Today the industry’s most popular fund supermarket, Hargreaves Lansdown, marched down to the London Stock Exchange to reveal how much it will charge to shop in its store.
From 1 March, punters will pay a 0.45 per cent charge on their money, if you invest less than £250,000 (Nearly 60 per cent of Hargreaves’s customers invest less than £25,000).
An ISA with a maximum amount of cash allowed in it – £11,520 – means you pay about £52 a year, or less if you choose super-cheap funds.
“We have put our prices down considerably,” chief executive Ian Gorham told the assembled press pack. “We’re being transparent about it and we continue to try and drive down the cost of investment.”
Paying more money is never nice but the upside is that the things you buy are supposed to be cheaper.
Hargreaves is a big player in the fund space. It has the same market cap as Marks & Spencer and, like an M&S, can negotiate good deals with its suppliers to cut prices.
The wily negotiators at the company have got certain fund managers to agree charges on actively run funds to as low as 0.3 per cent. On a cheaper tracker fund the charges are as low as 0.06 per cent.
If you invest in one of Hargreaves’ preferred funds – which are supposed to offer superior performance – you can get an annual management charge of about 0.65 per cent.

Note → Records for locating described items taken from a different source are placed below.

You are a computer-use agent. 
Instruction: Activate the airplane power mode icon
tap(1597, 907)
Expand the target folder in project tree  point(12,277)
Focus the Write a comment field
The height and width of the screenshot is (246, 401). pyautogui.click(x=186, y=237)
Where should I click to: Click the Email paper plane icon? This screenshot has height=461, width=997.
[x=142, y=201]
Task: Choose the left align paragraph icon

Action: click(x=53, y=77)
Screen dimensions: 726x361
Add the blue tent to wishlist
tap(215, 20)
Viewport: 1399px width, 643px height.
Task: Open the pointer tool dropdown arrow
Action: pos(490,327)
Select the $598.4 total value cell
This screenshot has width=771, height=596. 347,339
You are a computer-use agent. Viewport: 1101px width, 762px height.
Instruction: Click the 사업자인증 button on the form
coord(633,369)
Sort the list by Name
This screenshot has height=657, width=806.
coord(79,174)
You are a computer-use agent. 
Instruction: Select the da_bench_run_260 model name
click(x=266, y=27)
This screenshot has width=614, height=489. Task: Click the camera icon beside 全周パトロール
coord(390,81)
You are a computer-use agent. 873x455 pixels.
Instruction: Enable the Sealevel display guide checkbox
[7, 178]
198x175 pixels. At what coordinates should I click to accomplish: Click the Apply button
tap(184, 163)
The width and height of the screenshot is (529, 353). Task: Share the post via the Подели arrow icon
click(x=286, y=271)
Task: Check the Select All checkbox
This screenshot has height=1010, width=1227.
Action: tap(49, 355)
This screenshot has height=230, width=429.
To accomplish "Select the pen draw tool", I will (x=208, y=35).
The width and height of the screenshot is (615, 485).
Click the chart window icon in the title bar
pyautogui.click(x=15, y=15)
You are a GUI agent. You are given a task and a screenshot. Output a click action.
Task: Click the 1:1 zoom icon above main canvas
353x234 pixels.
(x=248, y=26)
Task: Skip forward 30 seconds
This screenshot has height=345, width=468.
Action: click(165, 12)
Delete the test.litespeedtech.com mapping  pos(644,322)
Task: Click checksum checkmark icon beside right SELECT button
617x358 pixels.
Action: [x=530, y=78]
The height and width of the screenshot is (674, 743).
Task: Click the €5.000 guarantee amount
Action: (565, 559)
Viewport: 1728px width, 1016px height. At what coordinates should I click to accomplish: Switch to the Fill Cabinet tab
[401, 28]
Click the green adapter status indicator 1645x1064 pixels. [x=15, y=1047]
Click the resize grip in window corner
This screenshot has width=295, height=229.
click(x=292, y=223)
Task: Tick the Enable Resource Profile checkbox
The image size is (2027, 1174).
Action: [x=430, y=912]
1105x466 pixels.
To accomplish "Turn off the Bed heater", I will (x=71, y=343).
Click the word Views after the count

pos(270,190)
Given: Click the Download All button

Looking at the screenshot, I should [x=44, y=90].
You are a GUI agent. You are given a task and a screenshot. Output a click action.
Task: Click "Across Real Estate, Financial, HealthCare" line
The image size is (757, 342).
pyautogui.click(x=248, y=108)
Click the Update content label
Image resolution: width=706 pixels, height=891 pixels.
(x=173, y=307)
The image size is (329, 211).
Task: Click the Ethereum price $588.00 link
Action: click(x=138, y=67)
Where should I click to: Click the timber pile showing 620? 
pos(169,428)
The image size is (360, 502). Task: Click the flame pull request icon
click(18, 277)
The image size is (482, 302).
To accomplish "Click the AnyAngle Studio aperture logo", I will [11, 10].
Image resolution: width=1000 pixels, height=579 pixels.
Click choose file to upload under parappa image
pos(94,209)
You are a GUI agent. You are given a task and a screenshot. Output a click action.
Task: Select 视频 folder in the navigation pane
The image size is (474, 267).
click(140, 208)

Add this to the 0.45 per cent tariff to use Hargreaves’ store and the company says punters will be better off – and could save as much as £650 over ten years.
Hargreaves is taking an £8m hit to lower its costs but it is banking on getting more money through the door to offset this.
Other bigger financial players are still to reveal their hand on pricing – Fidelity and Barclays are two main rivals – but it’s likely to kick off a pricing war as aggressive as anything seen in a big four slugfest.